## Available records

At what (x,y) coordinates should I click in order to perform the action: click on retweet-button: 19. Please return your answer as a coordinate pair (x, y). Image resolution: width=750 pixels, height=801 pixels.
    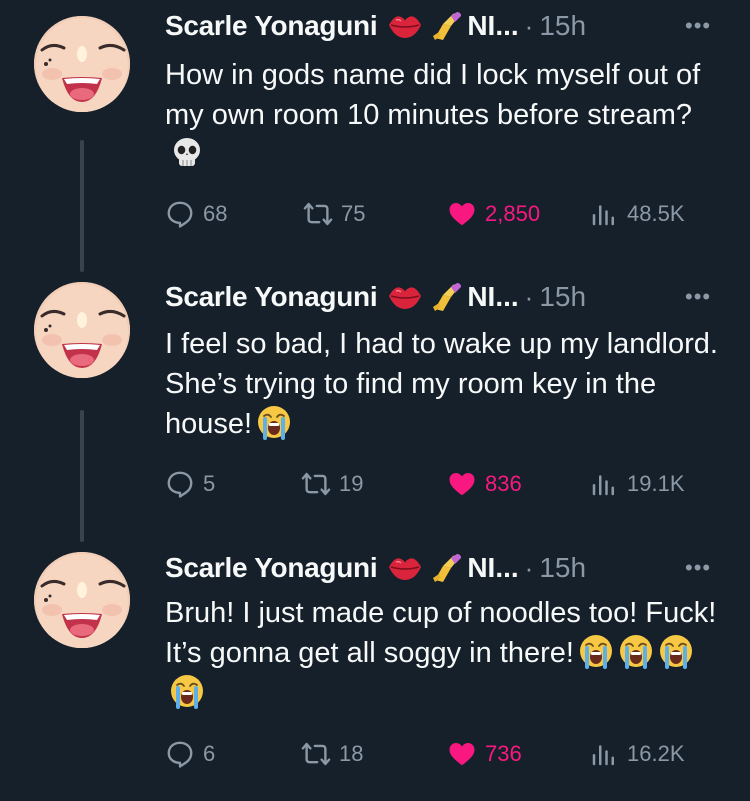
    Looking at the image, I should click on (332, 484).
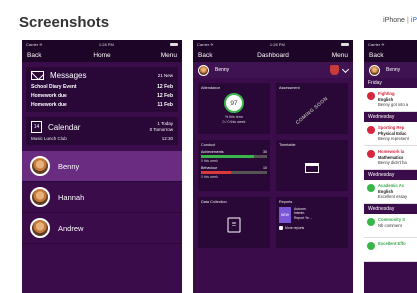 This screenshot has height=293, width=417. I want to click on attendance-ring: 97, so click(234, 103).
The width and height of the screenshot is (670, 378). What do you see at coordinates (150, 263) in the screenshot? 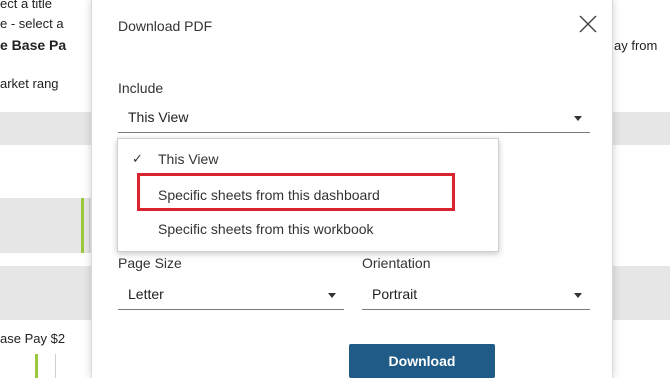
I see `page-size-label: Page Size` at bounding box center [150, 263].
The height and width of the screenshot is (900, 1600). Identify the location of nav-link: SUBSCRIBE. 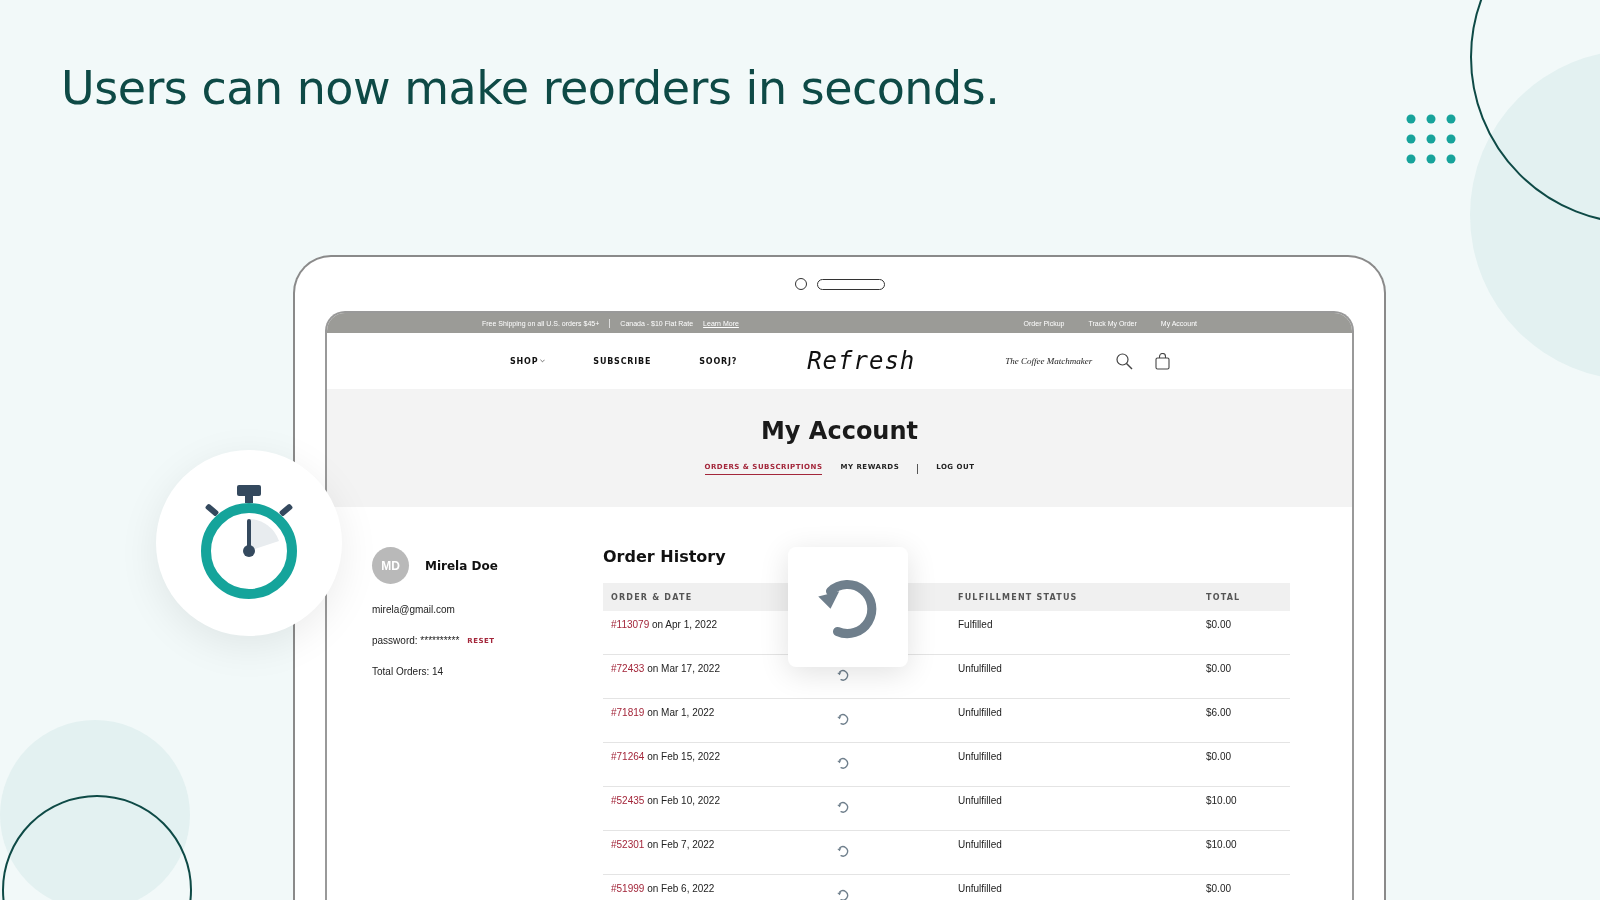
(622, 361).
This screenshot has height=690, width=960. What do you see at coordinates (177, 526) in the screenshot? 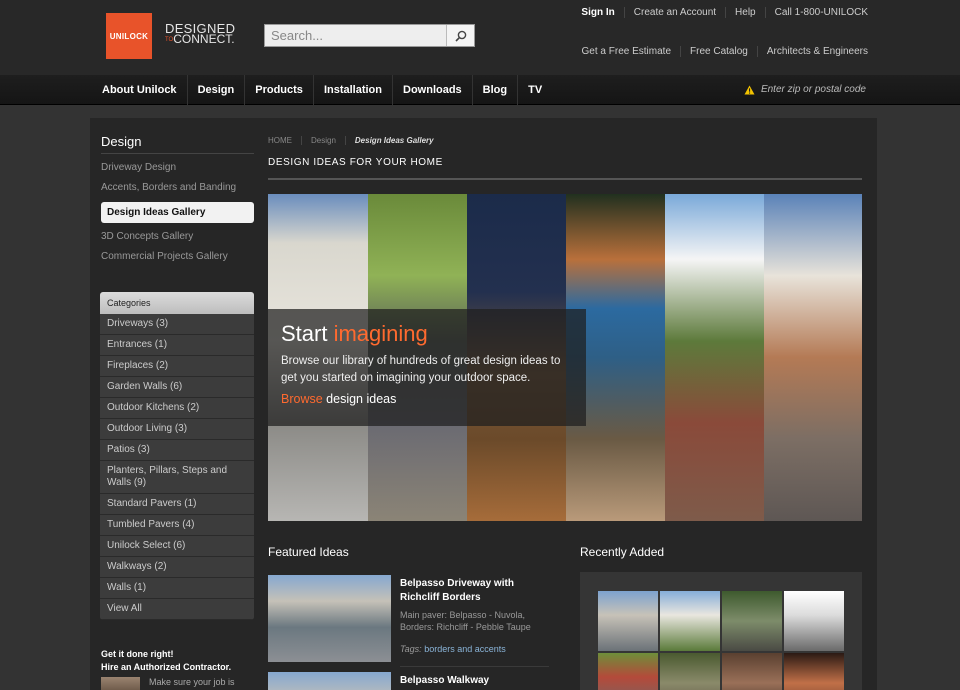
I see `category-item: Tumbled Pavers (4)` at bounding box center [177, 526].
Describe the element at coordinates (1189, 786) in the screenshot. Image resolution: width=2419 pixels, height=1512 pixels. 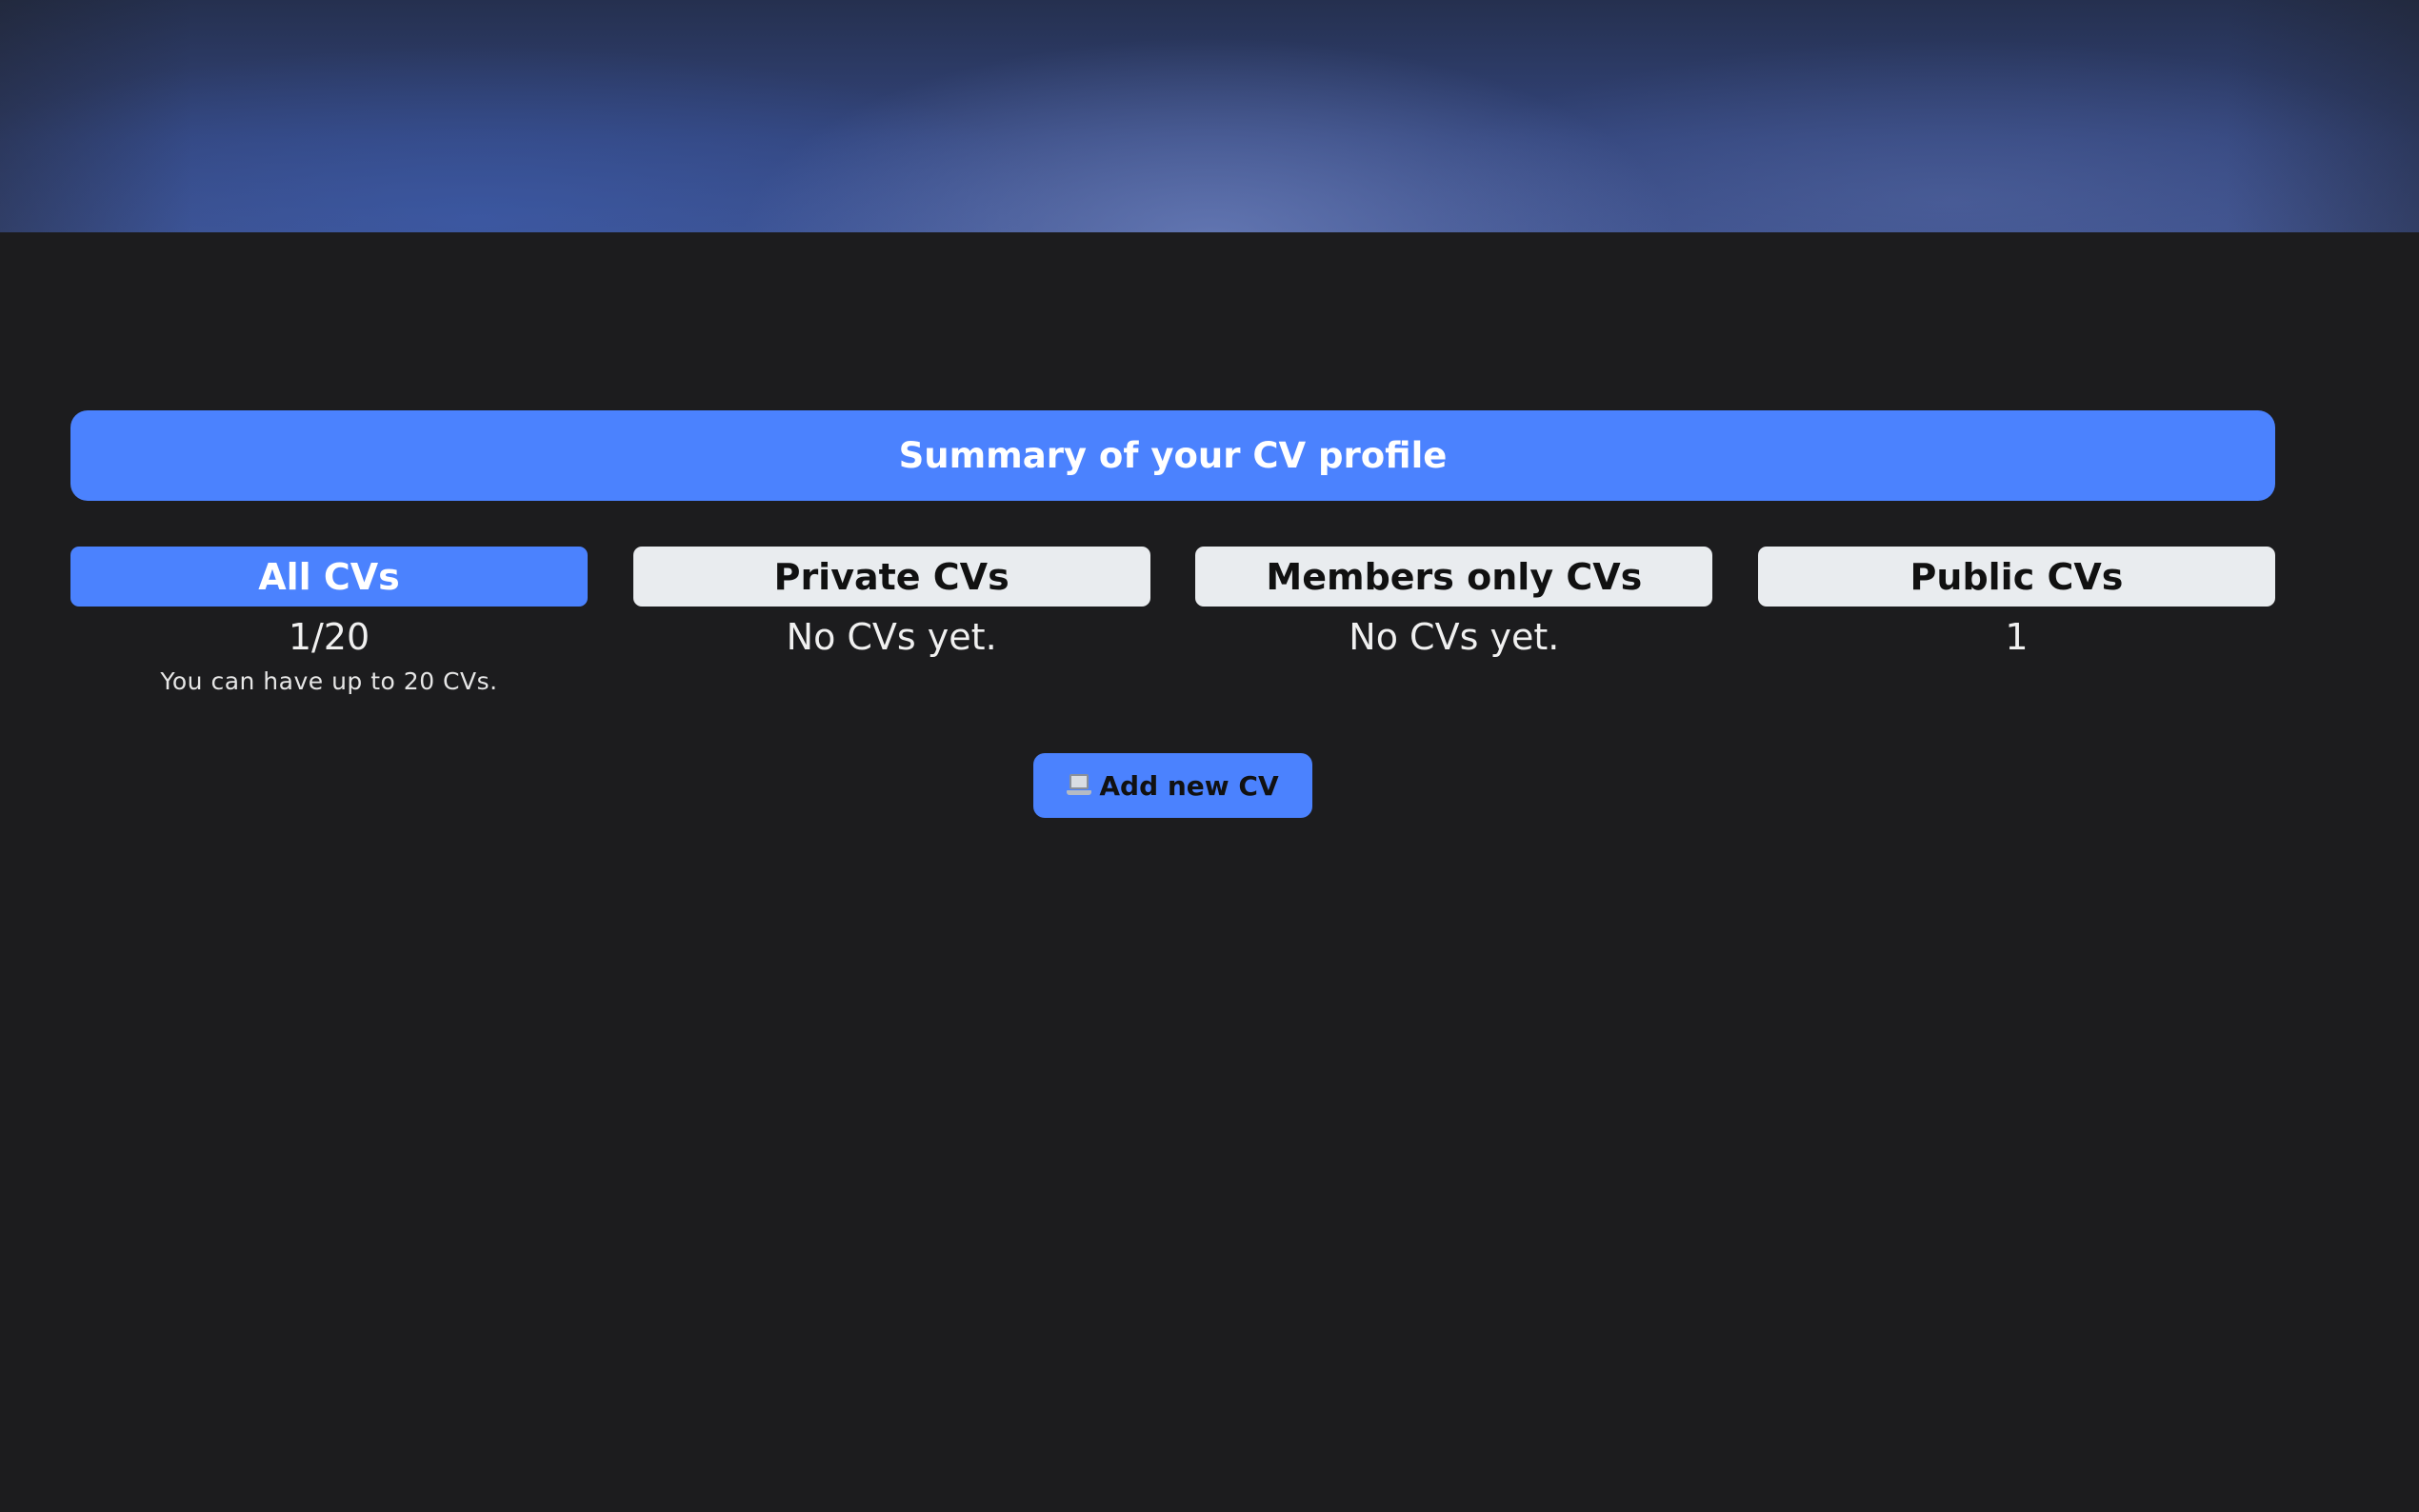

## Try it
Copy every entry above word for word, but leave out the pictures.

## Result of the exercise
At what (x,y) coordinates should I click in order to perform the action: click on retweet-button: 19. Please return your answer as a coordinate pair (x, y). Image resolution: width=750 pixels, height=801 pixels.
    Looking at the image, I should click on (332, 484).
 This screenshot has height=293, width=417. I want to click on attendance-ring: 97, so click(234, 103).
The width and height of the screenshot is (670, 378). What do you see at coordinates (150, 263) in the screenshot? 
I see `page-size-label: Page Size` at bounding box center [150, 263].
The height and width of the screenshot is (900, 1600). Identify the location of nav-link: SUBSCRIBE. 
(622, 361).
This screenshot has height=690, width=960. What do you see at coordinates (177, 526) in the screenshot? 
I see `category-item: Tumbled Pavers (4)` at bounding box center [177, 526].
Describe the element at coordinates (1189, 786) in the screenshot. Image resolution: width=2419 pixels, height=1512 pixels. 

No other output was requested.